Analogy: The Overconfident Student

  • Think of a single CART tree like a student who memorizes every detail from last year’s exam. They ace that exam perfectly, but fail the new one because they memorized noise, not concepts.
  • An ensemble model is like asking many students who studied different subsets of material, then taking their majority answer. The quirks of any one student cancel out.

Bootstrap

  • Bootstrap is random sampling with replacement.
    • “With replacement” means the same observation can be drawn more than once into a single bootstrap sample.
    • On average, each bootstrap sample contains about 63% of the unique original observations — the rest are left out.
  • Bootstrap is a reliable tool for uncertainty quantification.

Bagging (Bootstrap Aggregation)

  • Real structure that persists across datasets shows up in the average.
  • A bagged ensemble of trees is also less likely to overfit the data.

Bagging: Reducing Variance by Averaging

  • Step 1: Draw \(B\) bootstrap samples from the training data (random sampling with replacement)
  • Step 2: Fit a full, deep decision tree on each bootstrap sample independently
  • Step 3: Aggregate predictions:
    • Regression: average the \(B\) predictions
    • Classification: majority vote across the \(B\) trees
  • Why does this work?
    • Each tree has high variance but is roughly unbiased
    • Averaging \(B\) independent unbiased estimates reduces variance by a factor of \(B\)
    • Real patterns that persist across bootstrap samples show up in the average; noise does not

Random Forest Algorithm

Random forests are an extension of bagging

  • For each tree \(b\) in \(1, \dots, B\):
    • Construct a bootstrap sample from the training data
    • Grow a deep, unpruned, complicated (aka really overfit!) tree but with a twist
    • At each split: limit the variables considered to a random subset \(m_{try}\) of original \(p\) variables
  • Predictions are made the same way as bagging:
    • Regression: take the average across the trees
    • Classification: take the majority vote across the trees
  • Split-variable randomization adds more randomness to make each tree more independent of each other

Split-variable Randomization

  • Random forest introduces \(m_{try}\) as a tuning parameter: typically use \(p / 3\) (regression) or \(\sqrt{p}\) (classification)
    • At each split, only a random subset of \(m_{try}\) predictors is considered — not all \(p\) predictors.
    • This forces trees to use different variables, so their errors do not all correlate with each other.
      • Smaller \(m_{try}\): More randomness → more diverse trees → potentially better generalization.
      • Larger \(m_{try}\): Less randomness → trees are more similar → can lead to overfitting/underfitting depending on data.
    • \(m_{try} = p\) is bagging (use all predictors at every split.)

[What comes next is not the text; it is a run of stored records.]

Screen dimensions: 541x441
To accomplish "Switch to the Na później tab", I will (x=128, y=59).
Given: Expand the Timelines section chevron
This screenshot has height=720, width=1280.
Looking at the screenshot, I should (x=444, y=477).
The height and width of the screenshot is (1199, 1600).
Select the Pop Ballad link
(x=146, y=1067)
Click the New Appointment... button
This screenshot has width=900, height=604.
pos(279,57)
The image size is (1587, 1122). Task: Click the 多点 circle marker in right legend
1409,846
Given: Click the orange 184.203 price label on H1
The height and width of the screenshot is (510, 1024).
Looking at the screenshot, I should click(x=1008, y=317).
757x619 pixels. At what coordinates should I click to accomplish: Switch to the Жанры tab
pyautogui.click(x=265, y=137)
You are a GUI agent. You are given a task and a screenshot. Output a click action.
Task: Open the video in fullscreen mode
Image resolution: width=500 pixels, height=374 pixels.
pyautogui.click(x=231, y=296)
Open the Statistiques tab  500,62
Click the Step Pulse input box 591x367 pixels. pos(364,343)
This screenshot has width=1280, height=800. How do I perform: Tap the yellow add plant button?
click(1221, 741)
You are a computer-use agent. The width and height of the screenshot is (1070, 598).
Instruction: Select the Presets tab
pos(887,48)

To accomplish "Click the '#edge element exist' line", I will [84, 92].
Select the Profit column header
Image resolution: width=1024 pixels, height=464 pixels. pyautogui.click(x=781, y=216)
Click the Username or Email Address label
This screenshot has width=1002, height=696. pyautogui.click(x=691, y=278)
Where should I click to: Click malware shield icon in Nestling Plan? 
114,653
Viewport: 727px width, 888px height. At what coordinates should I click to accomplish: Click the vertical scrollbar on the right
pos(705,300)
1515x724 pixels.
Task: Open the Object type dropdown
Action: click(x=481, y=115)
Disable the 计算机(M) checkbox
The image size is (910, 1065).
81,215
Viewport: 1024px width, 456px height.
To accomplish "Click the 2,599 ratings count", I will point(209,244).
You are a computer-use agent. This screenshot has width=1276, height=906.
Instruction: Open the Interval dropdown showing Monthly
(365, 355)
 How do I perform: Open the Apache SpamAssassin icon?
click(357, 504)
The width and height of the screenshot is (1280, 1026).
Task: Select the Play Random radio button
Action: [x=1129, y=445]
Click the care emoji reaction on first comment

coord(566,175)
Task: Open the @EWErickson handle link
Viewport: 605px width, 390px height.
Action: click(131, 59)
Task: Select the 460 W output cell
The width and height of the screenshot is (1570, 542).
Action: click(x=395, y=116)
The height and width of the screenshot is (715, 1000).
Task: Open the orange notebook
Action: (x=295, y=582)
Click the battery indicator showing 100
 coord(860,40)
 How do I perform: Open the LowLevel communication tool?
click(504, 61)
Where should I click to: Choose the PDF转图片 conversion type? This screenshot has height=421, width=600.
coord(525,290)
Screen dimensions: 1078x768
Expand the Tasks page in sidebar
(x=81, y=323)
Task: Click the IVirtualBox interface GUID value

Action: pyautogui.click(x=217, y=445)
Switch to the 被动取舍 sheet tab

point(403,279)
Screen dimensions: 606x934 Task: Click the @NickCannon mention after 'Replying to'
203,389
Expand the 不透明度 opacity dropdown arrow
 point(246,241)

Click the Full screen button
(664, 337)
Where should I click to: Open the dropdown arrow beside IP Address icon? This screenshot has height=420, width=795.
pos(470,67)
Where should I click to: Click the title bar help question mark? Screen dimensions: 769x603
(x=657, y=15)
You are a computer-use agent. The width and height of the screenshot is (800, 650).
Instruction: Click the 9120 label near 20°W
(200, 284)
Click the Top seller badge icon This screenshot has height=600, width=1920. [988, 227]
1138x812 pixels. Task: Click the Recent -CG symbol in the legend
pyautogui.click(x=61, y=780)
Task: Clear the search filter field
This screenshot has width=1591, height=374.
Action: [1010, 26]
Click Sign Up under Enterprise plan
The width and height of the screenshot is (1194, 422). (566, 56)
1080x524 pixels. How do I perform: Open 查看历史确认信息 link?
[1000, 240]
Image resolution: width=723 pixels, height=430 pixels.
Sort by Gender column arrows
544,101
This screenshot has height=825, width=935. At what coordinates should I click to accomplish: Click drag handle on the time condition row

Why Decorrelating Trees Helps

  • Imagine you survey 500 friends, but they all watch the same news channel — their answers are all correlated.
  • Averaging them barely reduces uncertainty.
  • If each friend independently formed their opinion, the average is much more reliable.
  • Random forest does the same: by limiting which predictors each tree can use at each split, trees become more independent, so averaging them is more powerful.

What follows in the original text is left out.